**VORLIEGENDER TEXT:**
--
Dem Publikum schien's weitgehend egal zu sein. Auffällig, aber natürlich kein Wunder, dass ein Generationenwechsel sich nunmehr deutlich abzuzeichnen beginnt. Die "Urfans" brechen allmählich weg, dafür wachsen zunehmend hippieske Fans im Highschool-Alter nach. Für sie allerdings scheint Kraftwerk nur noch eine Band unter vielen zu sein. Den historischen Background der Band kennen sie naturgemäß nicht mehr, für sie ist Kraftwerk ein Projekt der elektronischen Tanzmusikwelle. Auch die bei früheren US-Konzerten (Chicago, New York) immer anwesende Black Community, die man bei anderen Konzerten auch in Pittsburgh normalerweise sieht, war an diesem Abend anscheinend anderswo. Vielleicht aber auch nicht erstaunlich -- die Berührungen zwischen Kraftwerk und den schwarzen Musikszenen Detroits, Chicagos oder New Yorks liegen nun auch schon fast ein halbes Jahrhundert zurück; die damals entstandene Street Credibility Kraftwerks ist zwar noch nicht verflogen, aber für die heute aktive Musikergeneration annähernde Steinzeit.
--
**DATENAUSZUG:**
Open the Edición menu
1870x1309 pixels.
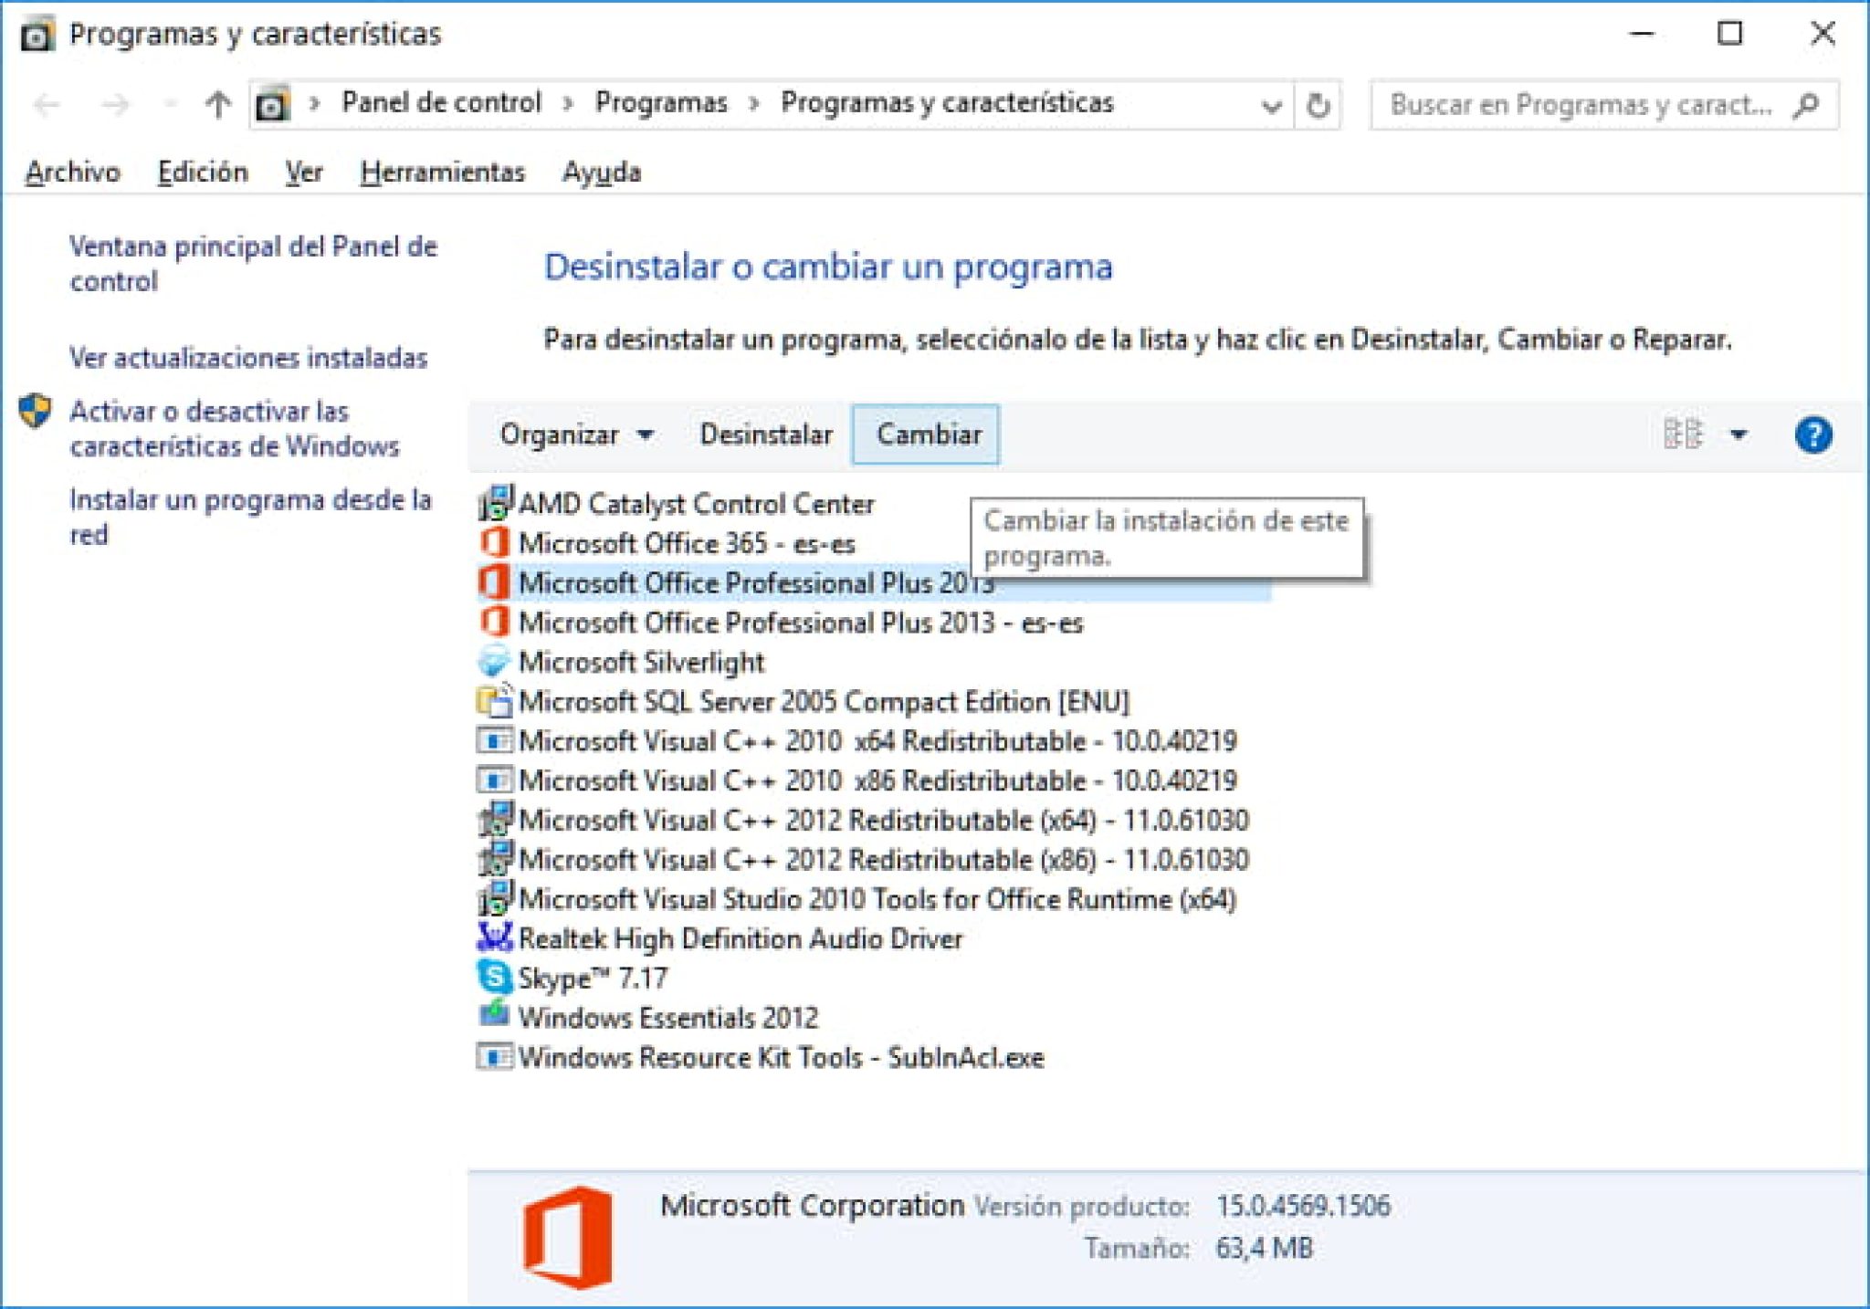[204, 172]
--
**AUFGABEN:**
(1) Beantworten Sie drei Fragen zum Text über das Kraftwerk-Konzert:
(a) Welche Fans wachsen laut dem Text nach?
(b) Bei welchen früheren US-Konzerten war die Black Community immer anwesend?
(c) Wie lange liegen die Berührungen zwischen Kraftwerk und den schwarzen Musikszenen zurück?
(2) Führen Sie den Text über das Kraftwerk-Konzert nach seinem letzten Satz fort.
Die Daten stehen für sich und gehören nicht zum Text.

**LÖSUNGEN:**
(1)
(a) Hippieske Fans im Highschool-Alter.
(b) Bei den Konzerten in Chicago und New York.
(c) Fast ein halbes Jahrhundert.

(2)
Wer weiß, was Kraftwerk noch in petto hat. Mit größerer Experimentierlust der Band wird man wohl kaum noch rechnen dürfen, Ralf Hütter als letztes Urmitglied der Band geht nun immerhin auch schon auf die 80 zu. Ich denke ja, irgendwann wird sich die Band ganz in den virtuellen Raum zurückziehen. In Ansätzen (Electric Cafe) hat sie das ja schon gemacht, indem sie sich selbst in Gestalt von Wireframes präsentiert haben -- und damit endet auch heute noch jedes ihrer Konzerte.
Wie auch immer, wer Kraftwerk noch nicht live gesehen hat, sollte die Gelegenheit nutzen. Irgendwann wird es sonst zu spät sein.
(Scroll down for English version)
Vor einigen Wochen habe ich in einer "Elektro Beats"-Sendung des RBB im Gespräch mit Olaf Zimmermann gesagt, der Einfluss Kraftwerks auf die amerikanische Musikszene werde in Deutschland gern ein bisschen überschätzt. Das führte zu einem spürbar aufgeregten Protest eines Hörers und einem daraus folgenden kleinen Email-Pingpong. Meine (leicht nachbearbeitete) Antwort auf seine letzte Message stelle ich nun auch hier in den Blog, just for fun -- vielleicht interessiert sie ja jemanden.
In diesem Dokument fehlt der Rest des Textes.